In a May 12 letter, Senators Cynthia Lummis and Bernie Moreno suggested Bessent had the authority to change the definition of “adjusted financial statement income” under existing US law in a way that could reduce what digital asset companies pay in taxes. The proposed adjustment was suggested as a way to modify a provision of the Inflation Reduction Act, signed into law in 2022.

“Our edge in digital finance is at risk if US companies are taxed more than foreign competitors,” said Lummis in a May 13 X post.

May 12 letter to Treasury Secretary Scott Bessent. Source: Cynthia Lummis

According to the two senators, the proposed modification would provide “relief to corporations that invest in digital assets.” Lummis has been one of the most outspoken digital asset advocates in Congress, while Moreno took office in January after crypto-backed political action committees spent roughly $40 million to support his 2024 Senate race.

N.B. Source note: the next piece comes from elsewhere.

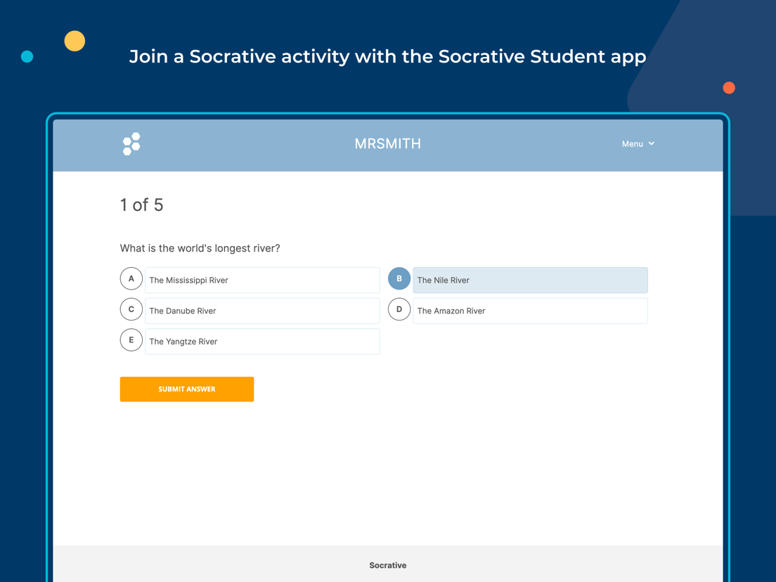Click the orange decorative dot
The height and width of the screenshot is (582, 776).
729,88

Related: Arizona governor kills two crypto bills, cracks down on Bitcoin ATMs

The Inflation Reduction Act, which went into effect in 2023, imposes a 15% minimum tax on companies that report more than $1 billion in profits for three consecutive years. The measure would seemingly include unrealized crypto gains and losses, leading to Lummis’ and Moreno’s calls for the Treasury Department to “act swiftly.”

Senate awaiting second vote on stablecoin bill

The call from the two senators came as lawmakers in the Senate are expected to consider another vote on the Guiding and Establishing National Innovation for US Stablecoins, or GENIUS Act — legislation to regulate payment stablecoins in the US. A motion for consideration failed to move forward in the Senate on May 8 due to Democratic lawmakers pushing back on Donald Trump’s ties to the crypto industry.

Lummis, one of the bill’s co-sponsors, suggested that she would continue to support digital asset regulation. The Senate could take up another vote in a matter of days.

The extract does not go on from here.